Squadra a rapporto da Fabiani, tutti sotto esame

Colantuono incassa la fiducia della dirigenza e della squadra, ma ad Ascoli bisogna vincere

Salerno.  

Nella sua lunga giornata di lavoro, il direttore sportivo della Salernitana Angelo Fabiani ha vissuto due momenti assai importanti: il confronto con il tecnico Stefano Colantuono (che era pronto a rassegnare le proprie dimissioni, ma è tornato sui propri passi dopo un colloquio con lo staff) e quello con i calciatori, convocati in sede nel tardo pomeriggio per fare il punto della situazione, per analizzare le problematiche nel dettaglio e per lanciare un messaggio inequivocabile. Ad Ascoli non saranno ammessi passi falsi e i granata, reduci da una lunga striscia di risultati negativi, ma sempre difesi da dirigenza e società, dovranno scendere in campo esclusivamente per i tre punti senza fare calcoli e mettendo da parte qualsivoglia interesse personale. Una chiacchierata costruttiva, dai toni pacati, ma certamente preludio ad uno scossone qualora dalle Marche la Salernitana non tornasse con l'intera posta in palio alla vigilia del derby di Avellino che potrebbe rappresentare un'occasione unica anche per ricucire lo strappo con la stragrande maggioranza della tifoseria che, al contrario, si aspettava provvedimenti drastici nei confronti dell'allenatore e che certamente non popolerà l'Arechi come ai vecchi tempi pur affrontando i biancoverdi, soprattutto se Lotito e Mezzaroma decidessero di indire la seconda giornata granata. Tornando alla stretta attualità, questa mattina Colantuono ha diretto regolarmente l'allenamento al Volpe, rigorosamente a porte chiuse come da triste abitudine: dieci minuti di confronto con la squadra, poi alternanza di esercitazioni atletiche e tattiche prima di un breve summit con lo staff medico per capire quali giocatori possano essere a disposizione per tra trasferta di Ascoli e quali necessitino di qualche giorno in più di lavoro differenziato per evitare problematiche muscolari.
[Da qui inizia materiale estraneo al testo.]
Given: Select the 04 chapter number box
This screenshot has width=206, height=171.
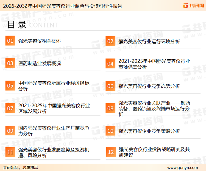Looking at the screenshot, I should [x=110, y=64].
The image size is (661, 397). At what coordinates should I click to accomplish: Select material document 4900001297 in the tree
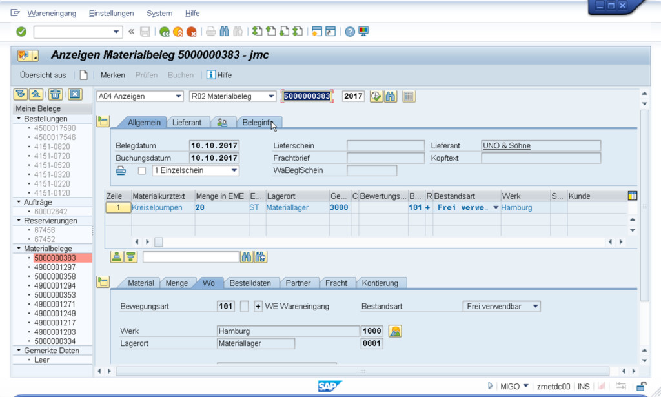pyautogui.click(x=55, y=267)
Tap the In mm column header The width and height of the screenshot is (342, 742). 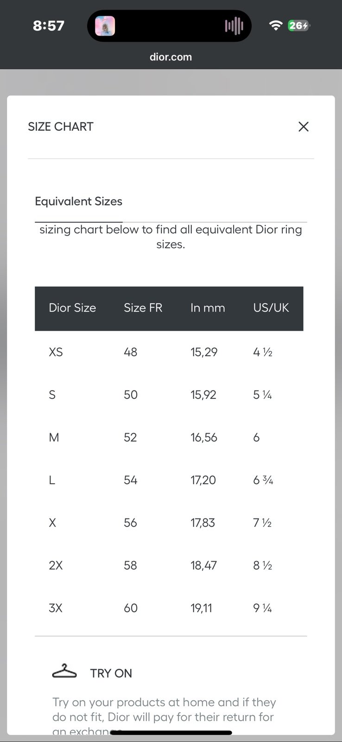coord(208,308)
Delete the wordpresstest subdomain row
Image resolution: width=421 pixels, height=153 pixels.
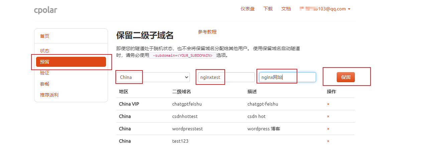pyautogui.click(x=328, y=129)
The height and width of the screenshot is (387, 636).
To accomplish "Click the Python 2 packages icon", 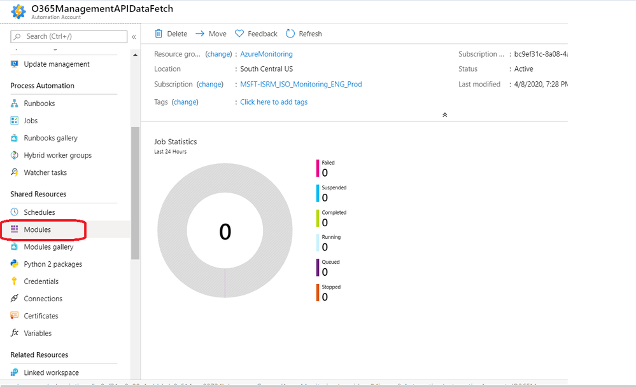I will click(x=14, y=264).
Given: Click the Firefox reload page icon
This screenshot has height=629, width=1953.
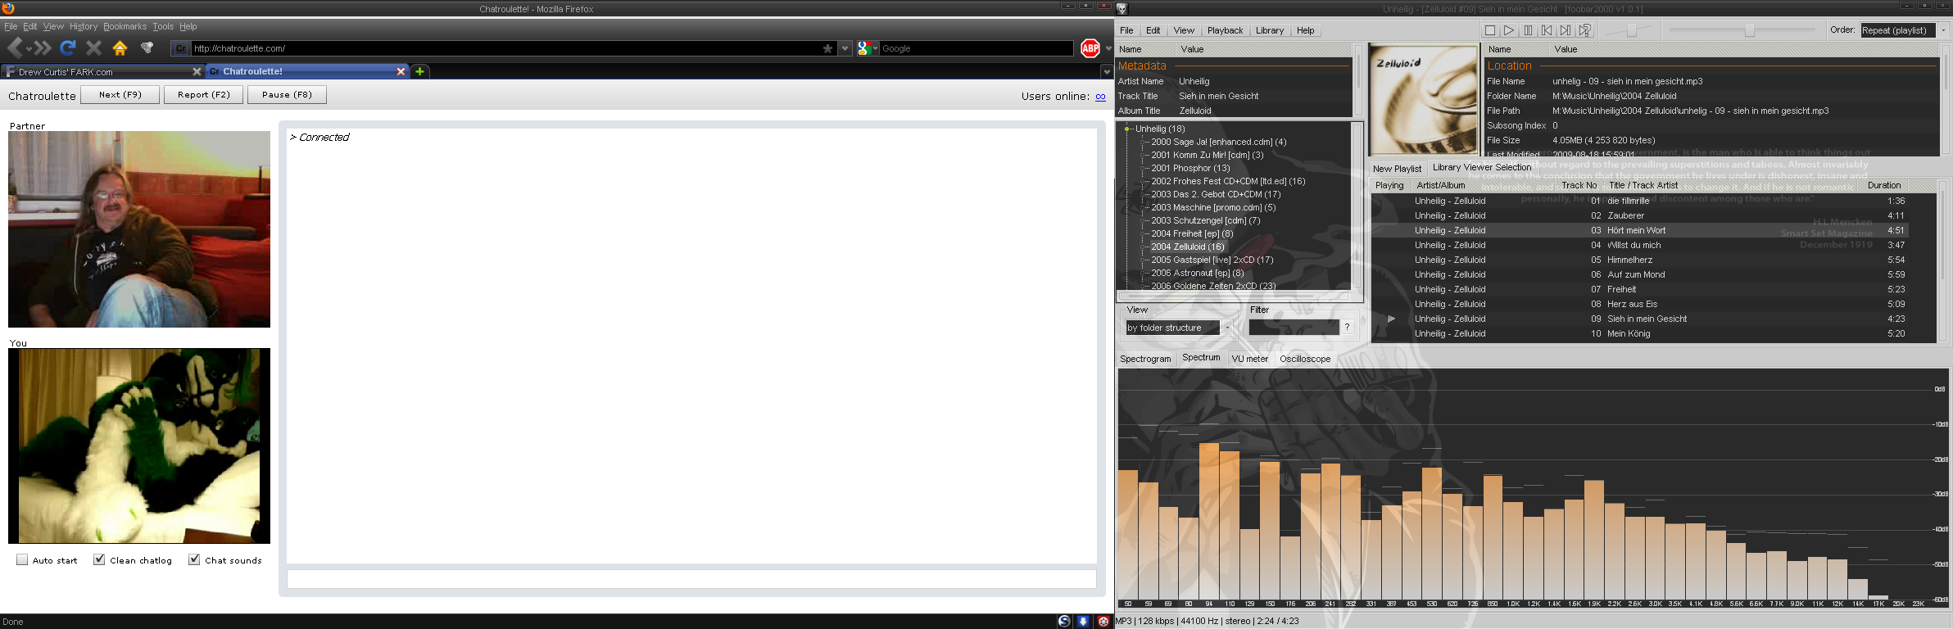Looking at the screenshot, I should [x=68, y=48].
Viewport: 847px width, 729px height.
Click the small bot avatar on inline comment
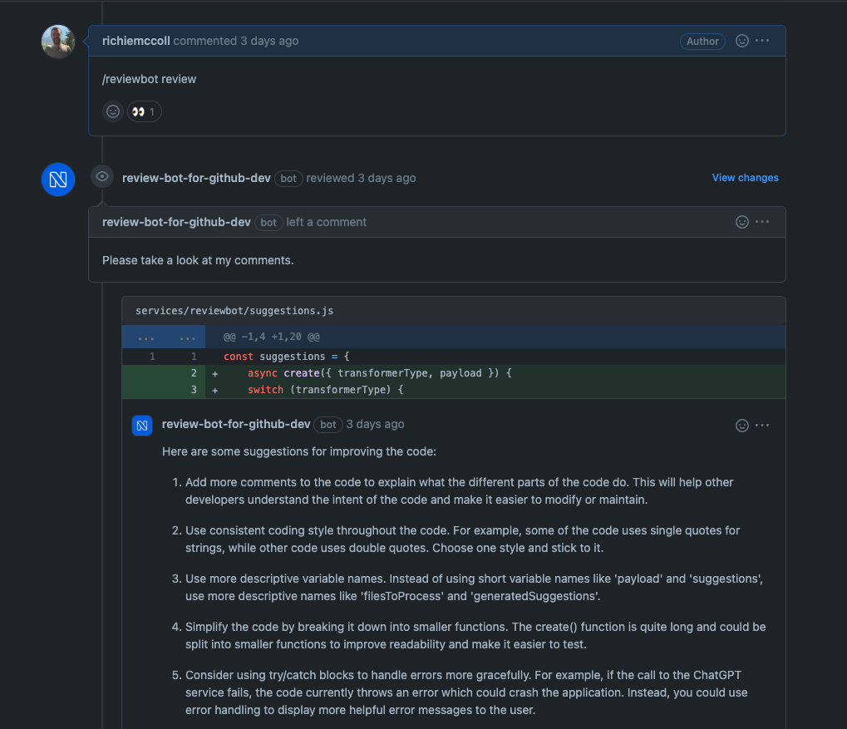click(142, 426)
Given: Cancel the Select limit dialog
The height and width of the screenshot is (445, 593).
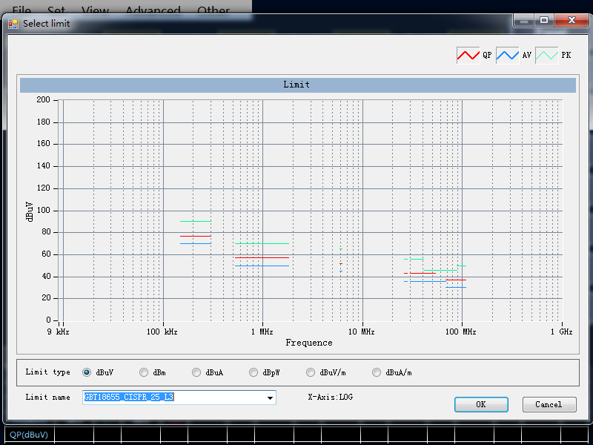Looking at the screenshot, I should [548, 404].
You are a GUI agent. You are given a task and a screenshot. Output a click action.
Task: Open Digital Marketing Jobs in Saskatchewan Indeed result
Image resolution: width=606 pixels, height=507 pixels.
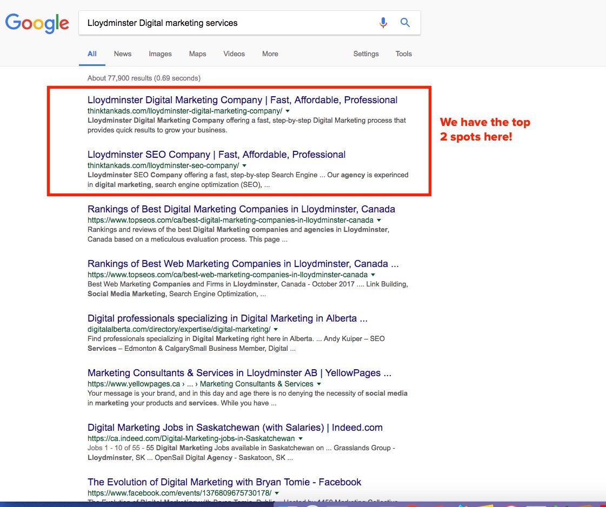click(x=235, y=428)
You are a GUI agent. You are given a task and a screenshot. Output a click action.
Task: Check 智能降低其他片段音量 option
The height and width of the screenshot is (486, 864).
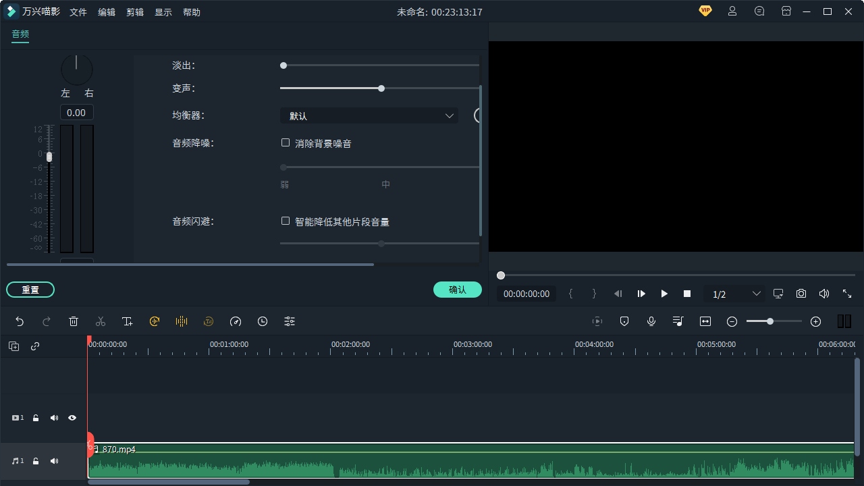(x=286, y=221)
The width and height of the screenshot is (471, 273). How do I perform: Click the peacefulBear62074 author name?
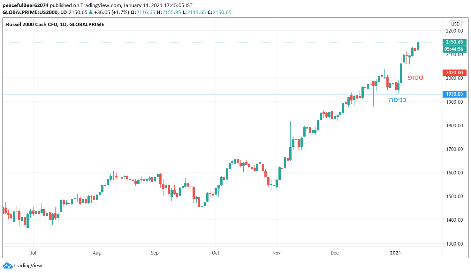tap(26, 5)
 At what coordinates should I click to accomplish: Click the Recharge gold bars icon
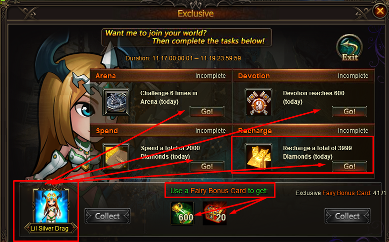pyautogui.click(x=259, y=157)
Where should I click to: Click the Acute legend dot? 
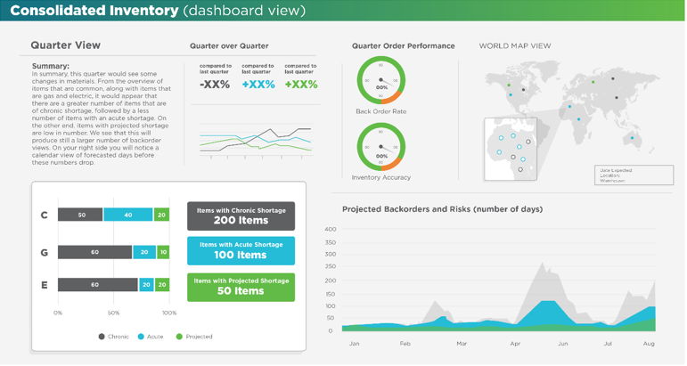point(139,337)
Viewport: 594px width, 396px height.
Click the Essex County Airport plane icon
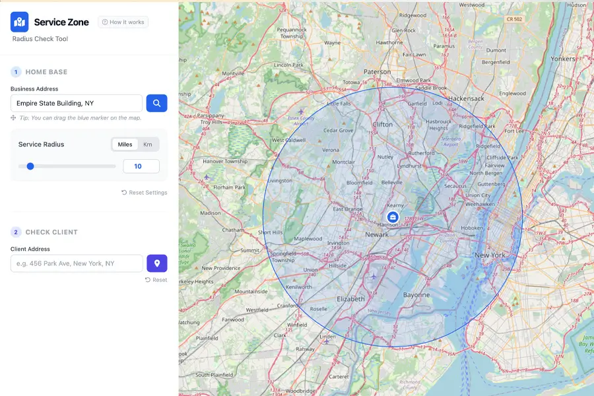point(301,111)
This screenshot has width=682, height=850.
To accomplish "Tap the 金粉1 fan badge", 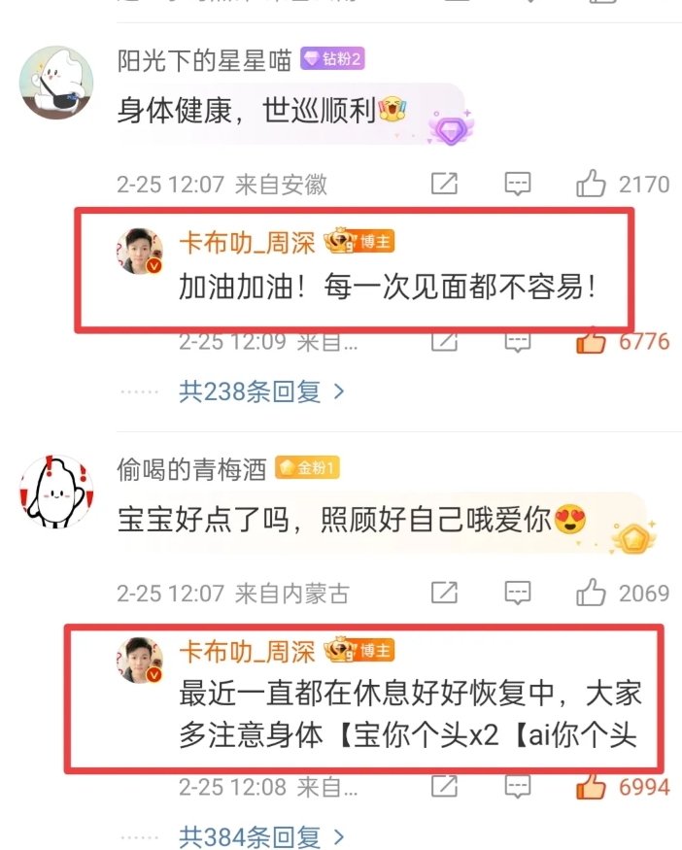I will 307,467.
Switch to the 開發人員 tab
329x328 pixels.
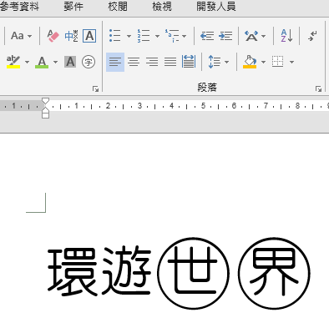coord(216,7)
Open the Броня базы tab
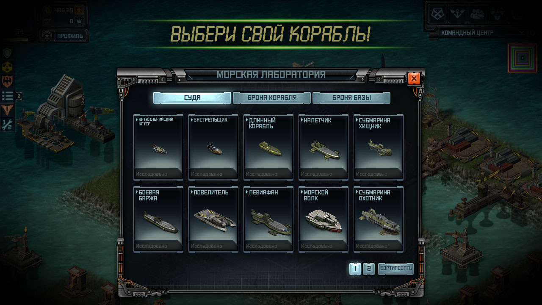 351,98
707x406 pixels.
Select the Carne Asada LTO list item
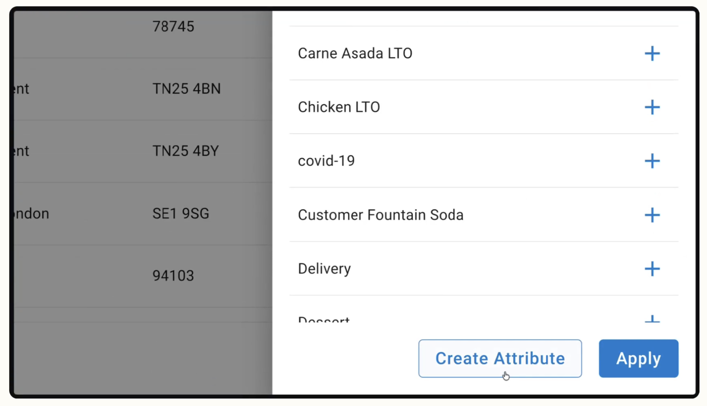(355, 53)
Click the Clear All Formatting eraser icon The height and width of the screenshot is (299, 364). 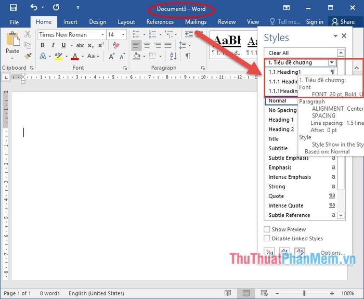coord(116,45)
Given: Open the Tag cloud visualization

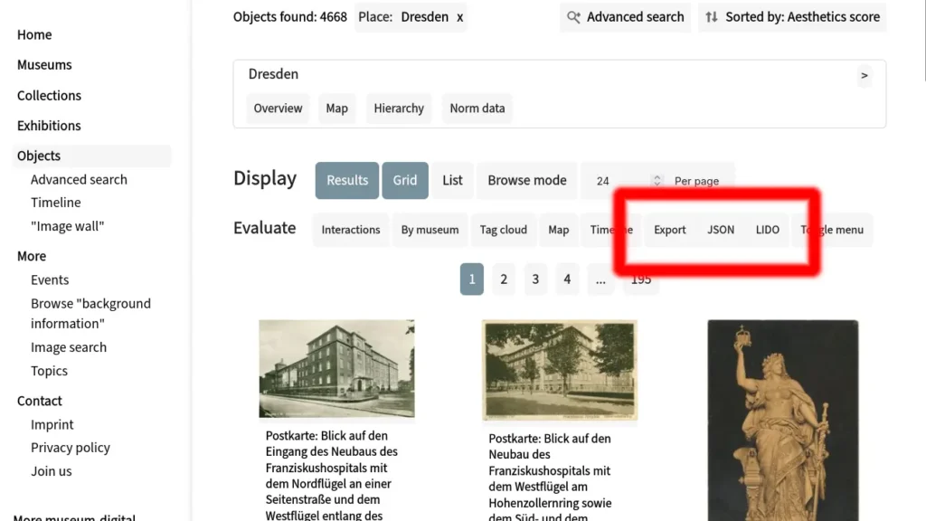Looking at the screenshot, I should pos(504,230).
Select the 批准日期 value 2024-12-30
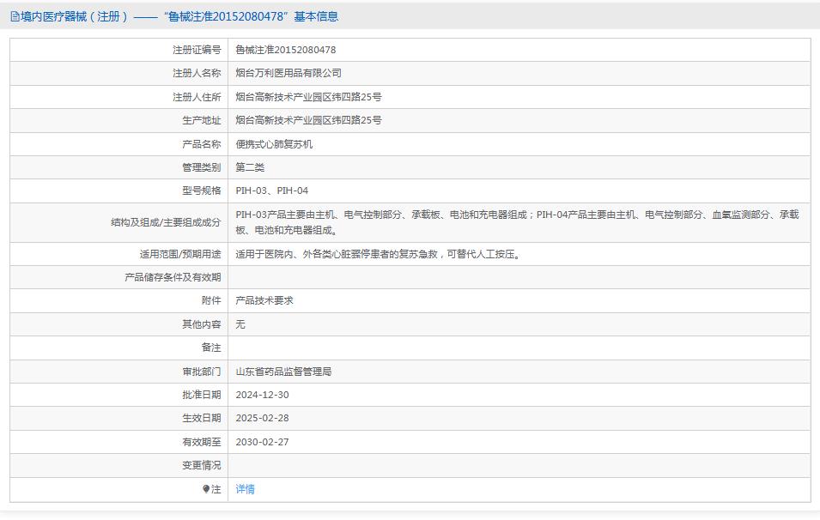820x520 pixels. coord(268,395)
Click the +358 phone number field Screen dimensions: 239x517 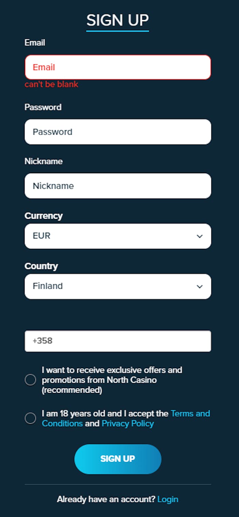[117, 341]
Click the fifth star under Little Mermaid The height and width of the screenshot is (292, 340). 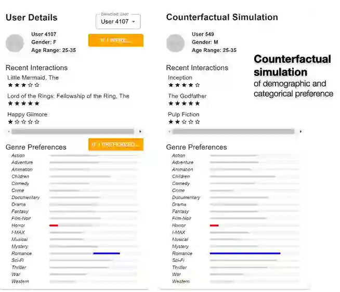37,85
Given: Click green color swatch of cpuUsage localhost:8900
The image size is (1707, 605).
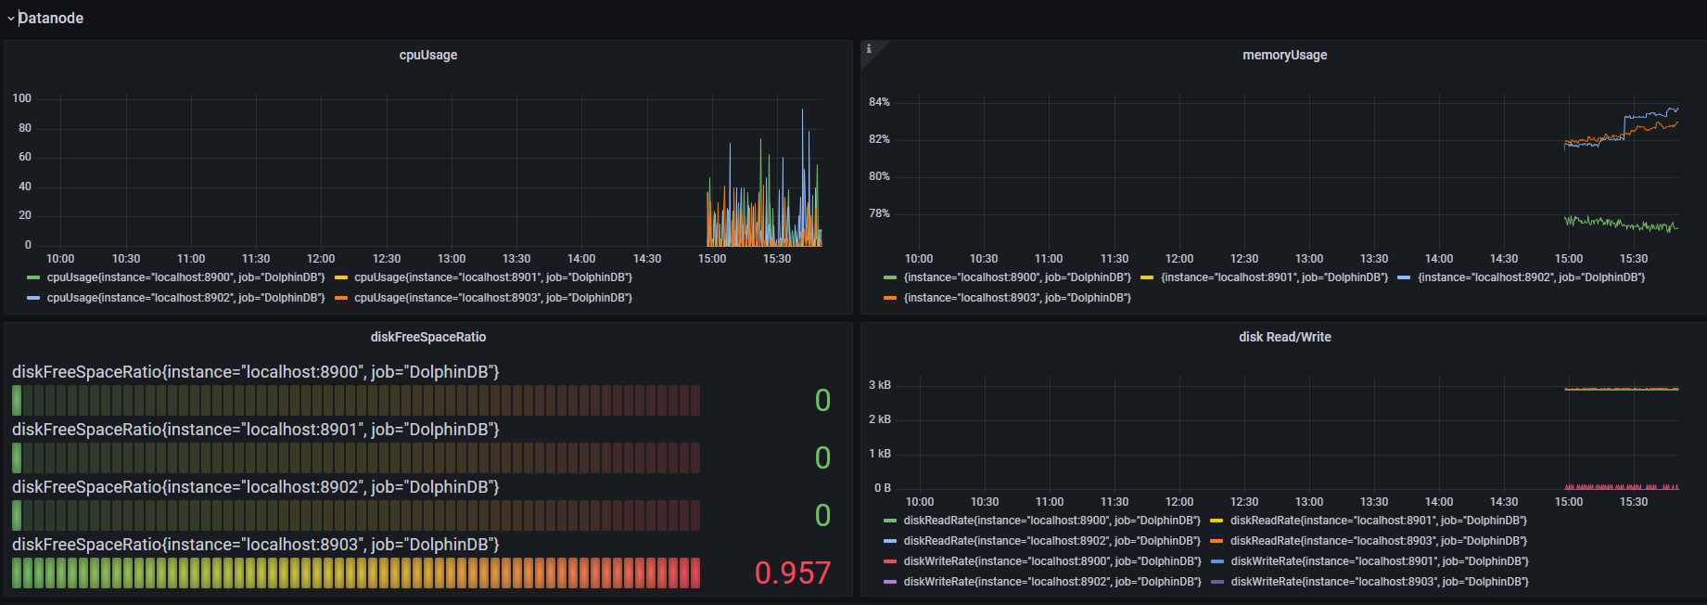Looking at the screenshot, I should coord(33,277).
Nel pomeriggio, dopo la seconda seduta, alla squadra saranno mostrati due video: alcuni momenti della- pessima- partita giocata contro il Parma (com particolare attenzione alla fase offensiva) e le ultime partite dell'Ascoli che, al netto del sonoro 4-1 incassato ieri sera, per 45 minuti ha dominato in casa del Palermo meritando il vantaggio. Ancora presto per abbozzare la formazione, facile prevedere che ci possano essere variazioni in tutti i reparti: possibile turno di riposo per Monaco, Casasola e Minala, dovrebbe partire dalla panchina anche Di Roberto che, ad onor del vero, è stato tra i peggiori lunedì sera ed ha lasciato il campo tra i fischi del pubblico. Scalpitano Mantovani (che non gioca dalla sfida col Venezia, l'ultimo successo della Salernitana), Della Rocca e Rosina, Bocalon potrebbe soffiare il posto a Palombi in attesa dei recuperi di Orlando e Rossi che rappresenteranno un'arma in più nel rush finale. Ad Ascoli non si può più sbagliare, la speranza è che questa rinnovata fiducia collettiva da parte della dirigenza possa dare una spinta in più alla squadra anche dal punto di vista dell'orgoglio e del carattere.